▸ **Task to carry out**:
How many lines of the entries below contain the word "size"? Case counts; give only the number.

▸ **Input**:

• • •

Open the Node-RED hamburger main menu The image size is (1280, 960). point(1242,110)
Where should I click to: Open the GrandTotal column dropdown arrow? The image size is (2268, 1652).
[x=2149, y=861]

• • •

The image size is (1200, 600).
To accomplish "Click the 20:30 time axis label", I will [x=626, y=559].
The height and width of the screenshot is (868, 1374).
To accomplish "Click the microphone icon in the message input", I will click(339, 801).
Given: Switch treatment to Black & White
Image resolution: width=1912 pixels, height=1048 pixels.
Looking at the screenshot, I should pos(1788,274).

• • •

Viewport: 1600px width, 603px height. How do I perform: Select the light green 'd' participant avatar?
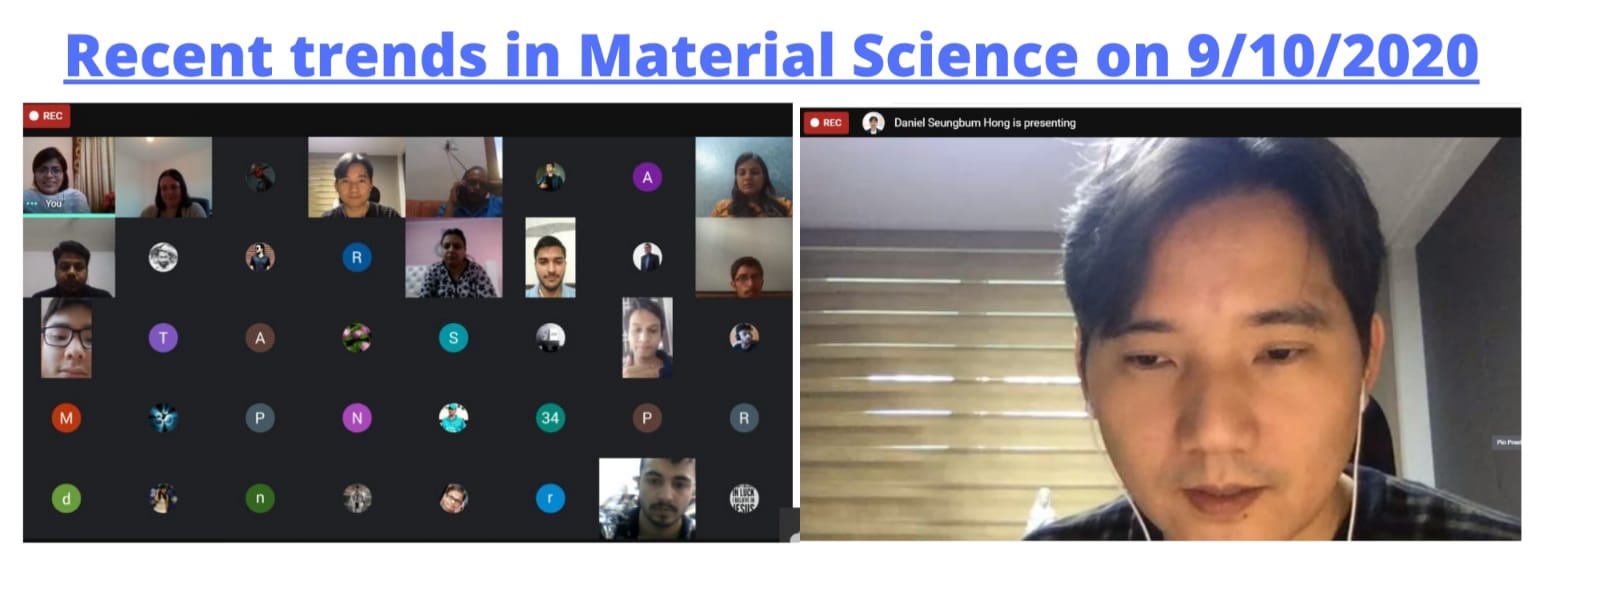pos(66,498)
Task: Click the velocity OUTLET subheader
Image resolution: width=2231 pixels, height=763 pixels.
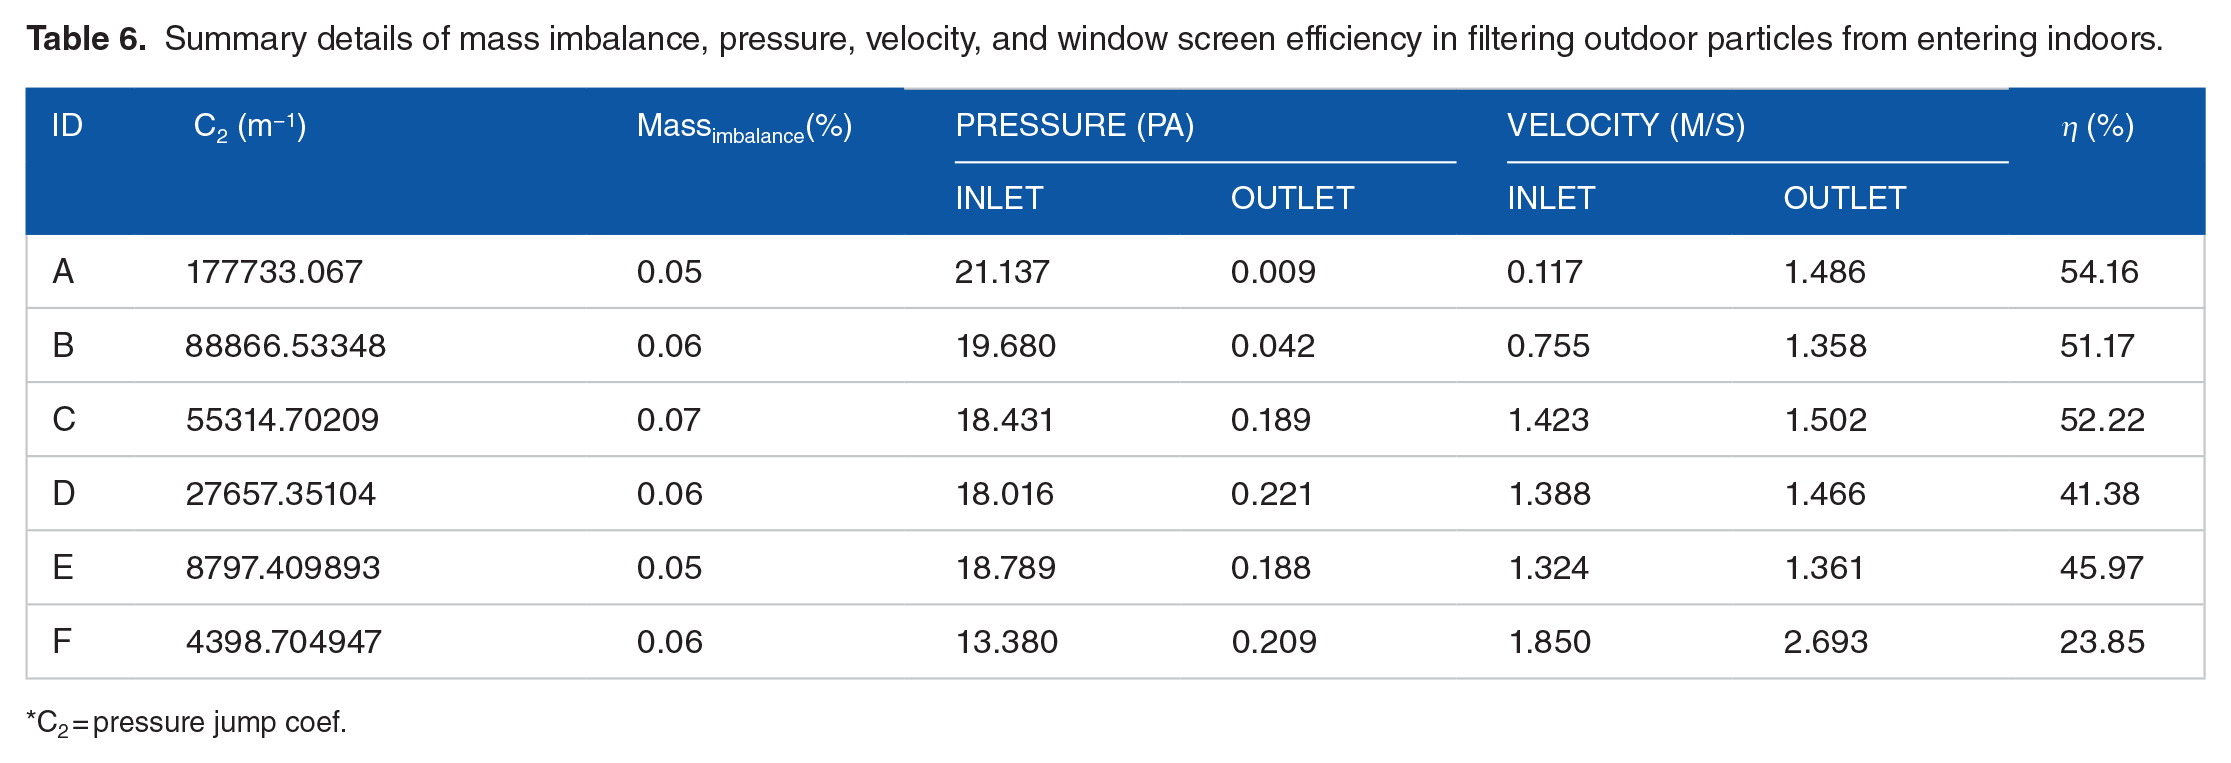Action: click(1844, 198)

• • •

▸ **Full solution**:
3